Also: Old English: peopor, pipor, pipur, piper,
Middle English: papeer, paper, papere, papire, paupere, peopur, pepir, pepire, pepre, pepur, pepyr, pyper
<17C peper, pepar, pepir, peppar, pepyre, piper
The ground spice from Piper nigrum.
Although pepper is a climbing shrub indigenous to South Asia it has been recorded in English cooking as far back as the Anglo-Saxon 'Leechbook of Bald'. In this early book 'blacum pipore' is referred to, suggesting that it was necessary to differentiate between the spice from black (whole) peppercorns and white pepper made from the rind-free seeds alone, and that both were in use in English practice from the earliest times. However, as is seen in the excerpt from Mrs Beeton below, it has generally been taken in England that the White is superior...
Original Receipt in 'The Book of Household Management' edited by Isabella Beeton, 1861 (See Mrs.B)
This is the produce of the same plant as that which produces the black pepper, from which it is manufactured by steeping this in lime and water, and rubbing it between the hands till the coats come off. The best berries only will bear this operation; hence the superior qualities of white pepper [which] fetch a higher price than those of the other. It is less acrid than the black, and is much prized among the Chinese. It is sometimes adulterated with rice- flour, as the black is with burnt bread. The berries of the pepper-plant grow in spikes of from twenty to thirty, and are, when ripe, of a bright-red colour. After being gathered, which is done when they are green, they are spread out in the sun, where they dry and become black and shrivelled, when they are ready for being prepared for the market.
This well-known aromatic spice is the fruit of a species of climbing vine, and is a native of the East Indies, and is extensively cultivated in Malabar and the eastern islands of Borneo, Sumatra, and Java, and others in the same latitude. It was formerly confined to these countries, but it has now been introduced to Cayenne. It is generally employed as a condiment; but it should never be forgotten, that, even in small quantities, it produces detrimental effects on inflammatory constitutions.
Dr. Paris, in his work on Diet, says, "Foreign spices were not intended by Nature for the inhabitants of temperate climes; they are heating, and highly stimulant. I am, however, not anxious to give more weight to this objection than it deserves. Man is no longer the child of Nature, nor the passive inhabitant of any particular region. He ranges over every part of the globe, and elicits nourishment from the productions of every climate. Nature is very kind in favouring the growth of those productions which are most likely to answer our local wants. Those climates, for instance, which engender endemic diseases, are, in general, congenial to the growth of plants that operate as antidotes to them. But if we go to the East for tea, there is no reason why we should not go to the West for sugar. The dyspeptic invalid, however, should be cautious in their use; they may afford temporary benefit, at the expense of permanent mischief.
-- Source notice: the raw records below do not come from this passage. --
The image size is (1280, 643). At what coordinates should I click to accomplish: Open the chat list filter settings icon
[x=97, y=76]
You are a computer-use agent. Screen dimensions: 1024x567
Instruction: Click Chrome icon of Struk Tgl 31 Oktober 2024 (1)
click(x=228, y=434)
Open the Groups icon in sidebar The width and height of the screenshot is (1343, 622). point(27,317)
It has been well said, that the best quality of spices is to stimulate the appetite, and their worst to destroy, by insensible degrees, the tone of the stomach. The intrinsic goodness of meats should always be suspected when they require spicy seasonings to compensate for their natural want of sapidity."
The quality of pepper is known by rubbing it between the hands: that which withstands this operation is good, that which is reduced to powder by it is bad. The quantity of pepper imported into Europe is very great.